A group of mathematicians turned to Twitter to gauge global happiness for 2011, and it seems the last 12 months have not been humanity's cheeriest.
The team from the University of Vermont gathered 4.6 billion Twitter messages from Twitter's 33 million users from around the world. Starting in September 2008, the mathematicians, led by Peter Dodds, assigned happiness grades to more than 10,000 common words with the help of volunteers who judged the words on a scale of 1 to 9. So a word such as "laughter" got an 8.5 and "food" had a 7.44 score. A word such as "terrorist" scored 1.3.
When the team plotted the numbers on a graph, the results showed a gradual downward slope for about the past year and half, except for a brief period between January and April 2009. The gloom and doom wasn't year-round, though. Researchers found that during holidays, moods generally increased, particularly on Christmas Eve and Christmas Day, when Twitter was trending the happiest. Mondays and Tuesdays are typically bummers.
Similarly, during significant cultural moments, the varying moods were easy to spot. The team's report, "Temporal Patterns of Happiness and Information in a Global Social Network," noted that some of the sharpest declines in happiness were during the 2008 financial bailout, which they said led to a "multi-week depression." The 2009 H1N1 outbreak, natural disasters such as the earthquakes in Japan and Chile, Michael Jackson's death, Germany beating England in the 2010 World Cup and even the ending of "Lost" all caused significant dents in happiness trending.

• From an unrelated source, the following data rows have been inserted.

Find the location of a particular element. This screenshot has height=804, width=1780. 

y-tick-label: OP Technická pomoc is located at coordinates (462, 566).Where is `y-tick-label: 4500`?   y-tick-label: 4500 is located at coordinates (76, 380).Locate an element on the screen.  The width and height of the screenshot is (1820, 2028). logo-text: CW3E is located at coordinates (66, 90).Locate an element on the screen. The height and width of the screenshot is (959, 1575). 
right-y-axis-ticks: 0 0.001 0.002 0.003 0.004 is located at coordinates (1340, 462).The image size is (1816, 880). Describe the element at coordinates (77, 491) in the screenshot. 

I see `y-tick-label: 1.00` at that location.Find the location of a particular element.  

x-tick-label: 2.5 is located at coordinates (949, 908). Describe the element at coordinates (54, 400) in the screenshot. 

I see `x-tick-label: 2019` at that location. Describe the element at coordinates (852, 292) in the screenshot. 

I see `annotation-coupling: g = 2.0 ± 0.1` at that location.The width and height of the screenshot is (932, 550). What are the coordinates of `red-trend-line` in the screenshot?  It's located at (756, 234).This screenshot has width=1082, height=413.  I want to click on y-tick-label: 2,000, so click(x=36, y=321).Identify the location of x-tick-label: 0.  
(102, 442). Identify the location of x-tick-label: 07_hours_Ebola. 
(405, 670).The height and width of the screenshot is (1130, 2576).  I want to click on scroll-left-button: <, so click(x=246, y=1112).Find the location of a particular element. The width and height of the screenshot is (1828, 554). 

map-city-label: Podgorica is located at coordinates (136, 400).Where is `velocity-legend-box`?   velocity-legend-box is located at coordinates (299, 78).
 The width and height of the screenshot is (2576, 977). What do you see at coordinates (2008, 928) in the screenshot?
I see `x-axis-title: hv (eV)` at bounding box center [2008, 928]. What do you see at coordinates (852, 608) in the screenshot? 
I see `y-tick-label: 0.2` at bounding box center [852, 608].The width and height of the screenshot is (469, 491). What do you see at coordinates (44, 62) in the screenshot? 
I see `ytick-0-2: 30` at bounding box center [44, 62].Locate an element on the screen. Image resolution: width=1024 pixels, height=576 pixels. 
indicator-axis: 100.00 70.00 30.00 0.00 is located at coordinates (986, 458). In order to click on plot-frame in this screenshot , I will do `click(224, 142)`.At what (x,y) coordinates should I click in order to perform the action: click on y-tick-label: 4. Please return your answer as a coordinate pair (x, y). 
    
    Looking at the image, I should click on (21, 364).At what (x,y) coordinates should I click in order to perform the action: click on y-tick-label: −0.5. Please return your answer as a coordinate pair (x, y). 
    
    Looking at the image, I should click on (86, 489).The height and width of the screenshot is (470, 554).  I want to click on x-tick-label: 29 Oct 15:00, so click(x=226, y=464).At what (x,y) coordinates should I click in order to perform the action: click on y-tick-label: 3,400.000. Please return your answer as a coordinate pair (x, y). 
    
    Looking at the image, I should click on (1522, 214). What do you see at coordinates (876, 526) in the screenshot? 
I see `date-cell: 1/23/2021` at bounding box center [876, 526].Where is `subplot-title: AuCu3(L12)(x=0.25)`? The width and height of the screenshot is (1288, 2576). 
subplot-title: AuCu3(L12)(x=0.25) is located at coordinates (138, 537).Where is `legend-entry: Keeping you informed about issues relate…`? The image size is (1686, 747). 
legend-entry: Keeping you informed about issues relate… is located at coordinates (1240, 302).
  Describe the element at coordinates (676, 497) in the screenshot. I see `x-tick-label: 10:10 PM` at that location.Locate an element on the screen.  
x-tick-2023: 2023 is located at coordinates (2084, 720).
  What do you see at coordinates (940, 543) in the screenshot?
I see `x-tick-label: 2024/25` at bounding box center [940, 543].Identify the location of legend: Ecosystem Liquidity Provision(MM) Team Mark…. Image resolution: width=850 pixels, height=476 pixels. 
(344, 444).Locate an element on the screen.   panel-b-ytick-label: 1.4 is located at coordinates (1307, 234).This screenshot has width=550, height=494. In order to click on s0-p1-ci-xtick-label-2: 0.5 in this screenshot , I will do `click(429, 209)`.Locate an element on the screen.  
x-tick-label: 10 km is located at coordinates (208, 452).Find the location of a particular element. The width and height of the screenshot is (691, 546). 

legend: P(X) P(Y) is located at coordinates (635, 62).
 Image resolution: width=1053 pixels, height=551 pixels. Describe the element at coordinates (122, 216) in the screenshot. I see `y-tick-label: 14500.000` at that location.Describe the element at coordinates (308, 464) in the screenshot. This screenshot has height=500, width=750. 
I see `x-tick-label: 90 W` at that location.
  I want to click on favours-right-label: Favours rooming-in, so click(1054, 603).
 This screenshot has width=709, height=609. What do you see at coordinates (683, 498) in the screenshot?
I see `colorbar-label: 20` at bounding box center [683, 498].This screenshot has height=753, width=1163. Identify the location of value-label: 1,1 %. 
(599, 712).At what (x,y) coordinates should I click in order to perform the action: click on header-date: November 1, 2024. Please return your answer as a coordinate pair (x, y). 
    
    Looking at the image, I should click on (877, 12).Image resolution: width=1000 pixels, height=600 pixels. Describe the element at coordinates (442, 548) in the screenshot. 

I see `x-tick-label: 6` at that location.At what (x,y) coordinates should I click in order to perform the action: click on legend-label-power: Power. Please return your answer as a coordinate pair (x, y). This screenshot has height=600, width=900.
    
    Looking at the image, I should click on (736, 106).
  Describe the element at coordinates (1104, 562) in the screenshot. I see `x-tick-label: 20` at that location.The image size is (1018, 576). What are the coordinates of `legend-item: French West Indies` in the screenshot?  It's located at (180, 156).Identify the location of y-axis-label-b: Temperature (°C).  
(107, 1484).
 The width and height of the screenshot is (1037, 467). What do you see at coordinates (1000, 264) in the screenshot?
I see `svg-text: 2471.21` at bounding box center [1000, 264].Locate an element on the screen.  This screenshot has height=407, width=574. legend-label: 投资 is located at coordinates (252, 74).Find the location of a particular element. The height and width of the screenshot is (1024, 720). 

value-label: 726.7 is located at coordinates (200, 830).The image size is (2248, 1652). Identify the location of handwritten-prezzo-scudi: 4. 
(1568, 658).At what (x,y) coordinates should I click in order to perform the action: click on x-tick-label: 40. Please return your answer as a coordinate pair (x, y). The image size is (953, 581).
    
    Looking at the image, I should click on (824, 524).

Originally posted by UberL33t
One can postulate that not only "moods" can be determined via this method of data extraction and comparison but I would think threat levels against the current PTB. Going so far as perhaps being able to narrow down to one particular individual based on their particular word choices.
Interesting how social media may end up being the driving force at how certain aspects of certain things can be manipulated and perhaps dealt with, if they aren't already and haven't already been for sometime that is.